* Data records *

━━━━━━━━━━━━━━━━━━━━

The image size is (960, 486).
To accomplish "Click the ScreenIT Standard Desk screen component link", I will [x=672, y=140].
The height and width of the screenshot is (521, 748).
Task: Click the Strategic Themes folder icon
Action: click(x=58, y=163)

━━━━━━━━━━━━━━━━━━━━

* Activity *
Write every record out again, letter for letter.

* Your response *
The image size is (960, 486).
To accomplish "Click the ScreenIT Standard Desk screen component link", I will [x=672, y=140].
The height and width of the screenshot is (521, 748).
Task: Click the Strategic Themes folder icon
Action: click(x=58, y=163)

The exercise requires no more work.